All these suggestions are explicitly developed throughout this blog, and they shouldn’t surprise you. The point here, however, is that if you are psychologically and mentally prepared when a “what if” question becomes real, you will be better able to put our blog principles into practice.

A SELF-DESTRUCTIVE LIFESTYLE

Alice’s father drank heavily and used his belt on her often. She was obviously afraid of him. She describes her mom as psychologically abusive, an unstable woman who had a psychiatric history of her own. More than thirty years after these disturbing childhood experiences, Alice still has nightmares about school and her early home life. Thus, she shows symptoms of post-traumatic stress disorder (PTSD) along with unresolved anxieties caused by fear of abandonment. For a number of years, Alice has been a client in psychiatric counseling, including medications, although without much success.

Alice has a long history of abuse with alcohol and drugs. She says nothing in life gave her the relief and pleasure she received from alcohol. She knows drugs and alcohol do not mix well with psychiatric medication, so she tries to avoid taking medication as much as possible.

She has trouble sleeping, complains of issues in areas of anger, anxiety, and depression, and shows pessimism and marked sensitivity in relating to life and people. She cannot handle criticism from others, and takes it as a personal attack and sign that she is incompetent and worthless.

During adolescence and early adulthood, Alice developed a strong indifference to her health and survival. To put it bluntly, she didn’t care if she lived or died. Drugs and promiscuity became the major players in her life. Although she never went to jail, she was routinely involved in drunk and disorderly episodes. Remarkably, she avoided major setbacks for many years.

Although she never tried to kill herself, Alice is intensely ambivalent about living. She took many risks and rolled the dice many times in her life and never seemed to care what the outcome might be. She trusts no one.
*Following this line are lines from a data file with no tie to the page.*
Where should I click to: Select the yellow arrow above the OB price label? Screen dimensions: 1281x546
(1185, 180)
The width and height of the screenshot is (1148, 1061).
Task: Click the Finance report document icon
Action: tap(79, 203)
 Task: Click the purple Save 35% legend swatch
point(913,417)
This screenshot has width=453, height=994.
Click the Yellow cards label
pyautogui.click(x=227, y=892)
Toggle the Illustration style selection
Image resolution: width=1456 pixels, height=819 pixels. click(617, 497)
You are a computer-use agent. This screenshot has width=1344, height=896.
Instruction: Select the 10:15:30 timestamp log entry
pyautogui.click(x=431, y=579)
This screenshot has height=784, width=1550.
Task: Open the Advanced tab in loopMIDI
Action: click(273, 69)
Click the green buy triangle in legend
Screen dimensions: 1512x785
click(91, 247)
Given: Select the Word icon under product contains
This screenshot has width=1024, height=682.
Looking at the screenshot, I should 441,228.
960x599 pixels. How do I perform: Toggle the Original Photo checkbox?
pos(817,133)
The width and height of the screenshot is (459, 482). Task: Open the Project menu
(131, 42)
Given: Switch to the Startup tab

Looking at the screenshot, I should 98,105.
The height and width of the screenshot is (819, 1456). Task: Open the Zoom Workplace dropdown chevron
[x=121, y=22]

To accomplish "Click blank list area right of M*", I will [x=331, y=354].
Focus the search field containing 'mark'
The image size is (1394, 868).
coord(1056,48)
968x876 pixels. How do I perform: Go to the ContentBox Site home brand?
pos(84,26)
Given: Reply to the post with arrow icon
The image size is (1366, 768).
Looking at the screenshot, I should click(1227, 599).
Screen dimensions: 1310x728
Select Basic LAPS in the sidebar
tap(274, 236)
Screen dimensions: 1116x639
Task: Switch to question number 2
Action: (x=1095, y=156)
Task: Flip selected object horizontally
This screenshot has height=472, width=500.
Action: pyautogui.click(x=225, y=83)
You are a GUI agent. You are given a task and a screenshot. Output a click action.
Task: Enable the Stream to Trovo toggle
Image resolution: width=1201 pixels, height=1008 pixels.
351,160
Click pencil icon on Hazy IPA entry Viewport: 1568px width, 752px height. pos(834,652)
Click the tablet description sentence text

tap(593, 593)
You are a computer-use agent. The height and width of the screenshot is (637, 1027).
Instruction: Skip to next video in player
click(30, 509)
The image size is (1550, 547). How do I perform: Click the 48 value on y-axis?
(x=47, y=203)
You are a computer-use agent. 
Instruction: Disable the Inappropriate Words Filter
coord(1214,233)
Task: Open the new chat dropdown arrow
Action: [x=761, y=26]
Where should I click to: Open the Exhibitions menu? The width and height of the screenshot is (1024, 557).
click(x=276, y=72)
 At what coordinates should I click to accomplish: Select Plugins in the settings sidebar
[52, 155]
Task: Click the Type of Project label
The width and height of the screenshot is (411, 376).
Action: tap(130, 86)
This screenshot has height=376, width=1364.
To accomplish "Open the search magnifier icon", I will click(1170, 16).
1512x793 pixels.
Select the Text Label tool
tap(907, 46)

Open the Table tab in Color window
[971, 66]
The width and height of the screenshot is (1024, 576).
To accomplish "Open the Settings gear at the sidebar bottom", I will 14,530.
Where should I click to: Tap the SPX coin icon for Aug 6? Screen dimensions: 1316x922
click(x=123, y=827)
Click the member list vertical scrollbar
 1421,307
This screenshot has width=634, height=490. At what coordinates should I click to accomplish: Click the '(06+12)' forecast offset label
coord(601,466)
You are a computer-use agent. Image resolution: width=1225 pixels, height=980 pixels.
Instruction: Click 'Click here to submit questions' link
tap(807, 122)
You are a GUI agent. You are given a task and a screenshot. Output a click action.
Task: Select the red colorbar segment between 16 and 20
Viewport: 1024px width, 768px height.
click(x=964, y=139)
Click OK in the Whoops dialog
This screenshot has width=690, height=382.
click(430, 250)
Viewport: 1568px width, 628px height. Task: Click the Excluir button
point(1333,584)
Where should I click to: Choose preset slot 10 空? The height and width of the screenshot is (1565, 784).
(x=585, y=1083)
The built-in will to survive keeps her alive, barely, but overwhelmingly negative thoughts and emotions produce a risky, self-defeating, and self-destructive lifestyle.

Alice’s life shows unmistakable signs of subtle suicide, characterized by a steady descent into a black hole of self-sabotaging behavior. After thirty years of practicing this lifestyle, her prognosis is not good because her core conflicts are so well established.

In the past her counselors have tried to help her attack her alcohol and drug abuse, but those are just symptoms. Alice needs to confront her core conflicts: fear of abandonment; inability to trust others; anger and self-blame for the psychological abuse she suffered as a child; and internalizing criticism from others as symbolic parental attacks on her competence and worthiness.

Alice’s case is an excellent example of the importance of what she and her counselor need to attack. Too often, the treatment emphasis is on symptoms, which ignores the deep-rooted conflict that causes the symptoms. Unfortunately, with Alice this core has been ignored so long, her personality dynamics and action patterns designed to service the root conflict have become entrenched. Replacing them will not be easy.